I started checking out dogs online, and even had a one-on-one meeting with some, but none seemed to fit what I was looking for. I wanted a dog small enough to live with in my tiny two bedroom/one bath, but big enough to do dog things like run at the park. And I wanted one that didn't have a weird underbite or strange skin condition--like some of the dogs had. Also, the dog needed to be non-barky and genuinely happy.


Some things happened in life which left me a bit sad--a young co-worker was killed in a car wreck, my best Houston-based friend moved to New Jersey, and then, one Sunday morning, I got the news that my nieces' beloved dog, Sparky, had been hit by a car. On the day that day, I decided, I'm getting a happy dog--today.


I went to a local pet adoption center and met one dog that was especially friendly with a great waggy-wag tail. I took the dog for an attempted walk, and she actually obeyed the command to stop. She did freak me out a bit when she peed on the concrete, but I was told she was recently potty-trained.
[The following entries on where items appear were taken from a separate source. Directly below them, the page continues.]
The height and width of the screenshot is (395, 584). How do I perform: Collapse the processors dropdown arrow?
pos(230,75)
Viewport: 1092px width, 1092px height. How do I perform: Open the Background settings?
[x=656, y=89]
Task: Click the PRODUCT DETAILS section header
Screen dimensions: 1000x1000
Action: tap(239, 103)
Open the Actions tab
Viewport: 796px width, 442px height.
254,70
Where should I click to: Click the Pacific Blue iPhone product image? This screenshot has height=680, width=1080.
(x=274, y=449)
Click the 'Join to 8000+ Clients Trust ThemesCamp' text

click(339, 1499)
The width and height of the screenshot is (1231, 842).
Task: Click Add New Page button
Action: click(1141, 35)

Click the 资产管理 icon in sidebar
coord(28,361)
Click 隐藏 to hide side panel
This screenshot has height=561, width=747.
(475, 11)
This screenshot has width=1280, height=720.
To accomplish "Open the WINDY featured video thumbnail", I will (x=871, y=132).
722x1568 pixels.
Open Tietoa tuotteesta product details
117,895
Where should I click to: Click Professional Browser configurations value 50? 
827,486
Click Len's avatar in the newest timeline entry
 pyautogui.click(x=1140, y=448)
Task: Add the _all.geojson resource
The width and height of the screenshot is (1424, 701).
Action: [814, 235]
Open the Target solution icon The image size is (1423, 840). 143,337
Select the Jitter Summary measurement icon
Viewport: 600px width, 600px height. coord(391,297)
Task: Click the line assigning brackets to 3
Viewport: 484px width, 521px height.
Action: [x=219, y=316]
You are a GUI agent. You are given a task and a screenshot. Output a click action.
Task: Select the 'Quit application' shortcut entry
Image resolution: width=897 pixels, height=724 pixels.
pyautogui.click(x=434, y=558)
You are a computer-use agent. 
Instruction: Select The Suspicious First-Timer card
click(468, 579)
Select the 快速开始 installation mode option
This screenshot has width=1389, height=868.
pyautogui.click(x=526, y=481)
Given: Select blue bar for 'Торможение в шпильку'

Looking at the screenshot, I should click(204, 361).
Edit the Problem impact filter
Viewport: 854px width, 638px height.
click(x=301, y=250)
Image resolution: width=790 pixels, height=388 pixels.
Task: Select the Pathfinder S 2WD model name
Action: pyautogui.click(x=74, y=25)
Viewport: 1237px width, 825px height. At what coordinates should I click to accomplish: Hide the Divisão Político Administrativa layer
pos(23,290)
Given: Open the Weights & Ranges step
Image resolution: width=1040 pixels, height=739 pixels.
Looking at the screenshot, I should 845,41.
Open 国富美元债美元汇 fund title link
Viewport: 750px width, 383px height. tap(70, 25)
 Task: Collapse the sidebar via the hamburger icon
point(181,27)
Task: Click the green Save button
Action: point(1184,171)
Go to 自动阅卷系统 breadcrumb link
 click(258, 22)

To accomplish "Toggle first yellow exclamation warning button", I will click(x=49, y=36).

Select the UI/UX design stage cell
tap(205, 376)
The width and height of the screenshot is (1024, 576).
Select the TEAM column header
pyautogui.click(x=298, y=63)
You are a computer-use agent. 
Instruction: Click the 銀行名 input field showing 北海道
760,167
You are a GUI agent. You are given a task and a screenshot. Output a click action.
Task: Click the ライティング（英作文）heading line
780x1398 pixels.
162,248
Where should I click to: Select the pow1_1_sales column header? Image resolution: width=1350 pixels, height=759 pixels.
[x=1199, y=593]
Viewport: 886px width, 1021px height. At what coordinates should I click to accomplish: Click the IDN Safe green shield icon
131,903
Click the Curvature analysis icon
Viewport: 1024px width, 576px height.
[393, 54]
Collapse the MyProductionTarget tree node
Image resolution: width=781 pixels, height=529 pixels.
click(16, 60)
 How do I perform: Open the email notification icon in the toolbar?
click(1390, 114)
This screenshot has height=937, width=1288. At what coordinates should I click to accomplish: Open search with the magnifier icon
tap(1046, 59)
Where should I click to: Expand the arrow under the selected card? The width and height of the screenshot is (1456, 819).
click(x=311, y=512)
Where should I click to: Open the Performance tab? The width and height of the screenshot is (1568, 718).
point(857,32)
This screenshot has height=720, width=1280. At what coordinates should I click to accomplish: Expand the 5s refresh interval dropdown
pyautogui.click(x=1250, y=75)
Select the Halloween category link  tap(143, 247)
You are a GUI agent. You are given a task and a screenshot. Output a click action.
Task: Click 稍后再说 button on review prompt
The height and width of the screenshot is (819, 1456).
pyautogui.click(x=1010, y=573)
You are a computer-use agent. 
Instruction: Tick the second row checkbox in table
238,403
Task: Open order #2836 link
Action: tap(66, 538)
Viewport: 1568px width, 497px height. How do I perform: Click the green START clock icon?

She was a big bigger than what I was looking for, but I didn't want to see that happy dog go back into her crate, and then maybe meet her maker before her time, so I took her home.


My house was totally not ready for a dog, but I did the best I could and made a quick stop to PetCo to begin my journey of spending half my paycheck there.


I didn't let my nieces know for a week that I had gotten a dog because I didn't want to remind them about dogs since their own dog had died. A few weeks passed, and then my sister's family began to search for a new pup to befriend their remaining dog, Paws, who was lonely since Sparky was gone.


In three different scenarios, the new dog adoption fell through, so my sister asked me what I thought about the girls taking my new dog since Mickey had turned out to be quite a bit too much for my apartment and lifestyle. So I said okay, but I wanted to wait until Thanksgiving to drive her to Kentucky. I was worried about her flying in the dungeon of the plane. And I thought that would give me significant time to get over my doggie-fever.


So, on Wednesday, Mickey the Dog and I will begin our journey to her new home and my old home. I am so excited to see the look on my nieces' face when I bring them Mickey. I'm not excited to see my own face as I drive 15 hours with a dog.


Mickey and I have had some sweet times, but I know that God has positioned me to be more devoted to the high school students and friends around me, than my dog. I will miss her waggy-wag tail and her hugs terribly, but I am so excited that she will have a real yard to run in and a new dog pal and some sweet dog-loving girls to keep her busy.


The deal is also that I get her back when they go to college. So, by then, hopefully she will be old and lazy like I will be at that time, too. What is a bit frustrating is that it kind of feels a bit like my dog is getting married before me. Oh well. May she and Paws live Happily Ever After.